André Hardellet

Lourdes, lentes…

France   1969

Genre de texte
roman

Contexte
Ce récit de rêve se situe vers la fin du récit.

Le narrateur, Stève Masson, a une sexualité débridée. Il a plusieurs maîtresses avec qui il assouvit ses fantasmes et les leurs. Il fait ce rêve après s’être livré à des caresses sexuelles avec une femme nommée Joyce.

Texte témoin
Paris : Union générale d’éditions, 1977, p. 154-157.




Rêve et réveil

Un grésillement de sonnettes

Je revenais de la pêche après m’être perdu en route. Au loin, une ville dressait ses remparts, ses tours. Je me dirigeai vers elle et, malgré la distance, j’atteignis très vite son pont-levis. Je me trouvai au milieu d’une foule qui semblait m’attendre, mais avec un étrange désintérêt, sur une inquiétante réserve. Des hommes et des femmes, les uns vêtus comme aujourd’hui, les autres comme à des époques très anciennes, formaient la haie pour me regarder, puis détournaient leurs visages. Je sentais sur moi une réprobation muette, moins hostile que navrée.

Parmi la foule, je reconnaissais des amis d’autrefois, mon père, ma mère; ils montraient la même impassibilité que les autres et rien dans leur attitude n’indiquait qu’ils m’avaient seulement identifié.

Tous se dispersèrent bientôt.

Il faisait un temps magnifique; j’allais au hasard, par les rues vides, dans un air imprégné d’une inexplicable douceur de vivre.

Parfois, en passant devant l’échoppe d’un cordonnier ou la forge d’un maréchal-ferrant j’écoutais le bruit de leur travail – si mystérieusement éloigné, coupé de moi que je n’osais entrer.

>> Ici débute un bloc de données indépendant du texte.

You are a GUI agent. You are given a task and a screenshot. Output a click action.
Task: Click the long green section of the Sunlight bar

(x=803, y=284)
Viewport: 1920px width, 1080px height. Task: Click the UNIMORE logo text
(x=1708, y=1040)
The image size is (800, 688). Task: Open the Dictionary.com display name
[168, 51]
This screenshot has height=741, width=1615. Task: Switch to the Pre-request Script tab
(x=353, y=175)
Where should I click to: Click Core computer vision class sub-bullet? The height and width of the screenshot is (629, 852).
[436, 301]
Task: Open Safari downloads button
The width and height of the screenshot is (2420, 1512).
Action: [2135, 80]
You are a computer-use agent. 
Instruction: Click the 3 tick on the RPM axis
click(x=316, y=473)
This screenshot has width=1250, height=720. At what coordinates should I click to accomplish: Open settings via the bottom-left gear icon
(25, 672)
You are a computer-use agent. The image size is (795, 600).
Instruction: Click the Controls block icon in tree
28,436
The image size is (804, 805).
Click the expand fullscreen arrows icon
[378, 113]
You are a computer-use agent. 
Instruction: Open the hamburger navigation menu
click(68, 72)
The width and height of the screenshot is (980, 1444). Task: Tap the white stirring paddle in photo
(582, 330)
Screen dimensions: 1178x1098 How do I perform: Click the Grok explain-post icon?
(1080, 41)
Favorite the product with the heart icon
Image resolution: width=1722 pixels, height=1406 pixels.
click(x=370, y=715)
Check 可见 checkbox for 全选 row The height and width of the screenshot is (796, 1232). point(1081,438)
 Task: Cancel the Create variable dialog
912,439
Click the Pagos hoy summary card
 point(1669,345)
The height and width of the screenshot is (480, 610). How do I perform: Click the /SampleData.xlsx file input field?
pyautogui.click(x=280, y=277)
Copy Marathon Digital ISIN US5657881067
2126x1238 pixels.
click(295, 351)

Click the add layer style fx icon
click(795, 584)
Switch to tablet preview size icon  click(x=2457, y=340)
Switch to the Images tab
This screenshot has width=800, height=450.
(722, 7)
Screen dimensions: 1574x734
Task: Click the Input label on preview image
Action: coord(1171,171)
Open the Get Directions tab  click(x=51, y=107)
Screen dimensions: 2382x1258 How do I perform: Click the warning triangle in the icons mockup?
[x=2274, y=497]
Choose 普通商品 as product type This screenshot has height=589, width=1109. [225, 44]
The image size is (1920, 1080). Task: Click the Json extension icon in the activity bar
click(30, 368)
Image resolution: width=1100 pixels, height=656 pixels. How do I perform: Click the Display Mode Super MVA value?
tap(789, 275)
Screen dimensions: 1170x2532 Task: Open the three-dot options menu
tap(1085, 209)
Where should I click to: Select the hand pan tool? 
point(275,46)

Sur une borne, je vis un chat, qui s’enfuit à mon approche, et je m’assis sur la borne tiède qu’il avait occupée, me demandant ce qui me rattachait à cette ville sans nom, à ses habitants évasifs. J’étais au centre d’une place pavée, absolument déserte; la plupart des maisons voisines tombaient en ruines, mais un palais s’élevait en face de moi, au milieu des décombres. Toute trace de vie s’était évaporée depuis la fuite du chat. Je restai là longtemps, à m’interroger. Tout à coup des porteurs de torches et de chandelles allumées débouchèrent silencieusement d’une ruelle; dans la lumière du grand jour (était-ce un symbole, ces lueurs inutiles?), ils prenaient un caractère funèbre.

Je filai par un chemin longeant des jardinets à l’abandon, des buttes, des dépôts de pierres. Sans comprendre comment, je me retrouvai le long de la Gloire, au coude du Planchon – mais non dans le décor qui m’était familier. L’ancien bras de la Filature, où ne stagnait d’ordinaire qu’un peu d’eau croupie sous les ronces, coulait à plein, comme autrefois, avant 1914. Deux ou trois vieux du pays en parlaient encore comme du meilleur coin pour les grosses truites – et l’eau courait sous mes yeux, indubitable.

La paix, la douceur de vivre de la ville inconnue s’étaient transportées là, magiquement, et moi, l’exclu, je sentais se lever ma condamnation. Quelqu’un m’avait donné rendez-vous ici, j’en étais convaincu, quelqu’un pour qui le Temps s’ouvrait dans tous les sens.

Je vis les porteurs de torches dévaler d’une colline à une vitesse terrifiante. Instantanément la campagne s’emplit du grésillement de sonnettes d’alarme : c’était mon téléphone intérieur, qui me réveillait à 10 heures, selon mes instructions au concierge.